Dataset rows:
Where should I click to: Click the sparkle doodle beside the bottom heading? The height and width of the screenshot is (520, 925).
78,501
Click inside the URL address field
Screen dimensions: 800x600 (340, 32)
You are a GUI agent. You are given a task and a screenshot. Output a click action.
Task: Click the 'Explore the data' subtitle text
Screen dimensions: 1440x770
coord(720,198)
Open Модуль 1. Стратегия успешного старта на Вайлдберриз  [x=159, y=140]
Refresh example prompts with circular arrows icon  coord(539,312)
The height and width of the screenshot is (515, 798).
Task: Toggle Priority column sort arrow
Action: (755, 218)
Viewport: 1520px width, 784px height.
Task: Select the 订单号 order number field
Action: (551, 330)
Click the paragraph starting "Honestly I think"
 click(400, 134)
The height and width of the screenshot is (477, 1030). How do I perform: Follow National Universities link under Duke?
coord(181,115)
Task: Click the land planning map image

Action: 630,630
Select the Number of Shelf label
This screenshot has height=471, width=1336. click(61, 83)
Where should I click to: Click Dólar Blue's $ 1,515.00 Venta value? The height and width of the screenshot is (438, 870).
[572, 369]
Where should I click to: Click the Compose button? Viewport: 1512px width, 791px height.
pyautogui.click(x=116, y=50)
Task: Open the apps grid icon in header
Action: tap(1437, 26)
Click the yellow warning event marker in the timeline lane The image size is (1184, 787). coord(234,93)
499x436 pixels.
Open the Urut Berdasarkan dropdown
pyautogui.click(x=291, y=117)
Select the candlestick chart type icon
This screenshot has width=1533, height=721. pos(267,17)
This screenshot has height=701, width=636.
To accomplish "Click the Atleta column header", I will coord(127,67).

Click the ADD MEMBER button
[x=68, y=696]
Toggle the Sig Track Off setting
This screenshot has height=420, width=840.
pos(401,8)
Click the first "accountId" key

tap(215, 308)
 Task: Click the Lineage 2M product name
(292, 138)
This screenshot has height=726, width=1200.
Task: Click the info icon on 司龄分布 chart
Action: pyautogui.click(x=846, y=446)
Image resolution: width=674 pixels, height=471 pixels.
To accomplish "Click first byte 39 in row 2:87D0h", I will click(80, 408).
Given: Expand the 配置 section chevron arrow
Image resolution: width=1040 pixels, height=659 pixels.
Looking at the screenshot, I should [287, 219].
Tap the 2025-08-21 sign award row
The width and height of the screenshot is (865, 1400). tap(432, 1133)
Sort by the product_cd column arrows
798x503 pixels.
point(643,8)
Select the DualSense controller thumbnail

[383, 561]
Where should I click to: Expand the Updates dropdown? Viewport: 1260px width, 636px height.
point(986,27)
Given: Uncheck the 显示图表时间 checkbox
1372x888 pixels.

YOUR TASK
Find every line in the entries above that contains the word "chart", matching case, and copy each one.

RESPONSE
Select the candlestick chart type icon
Task: Click the info icon on 司龄分布 chart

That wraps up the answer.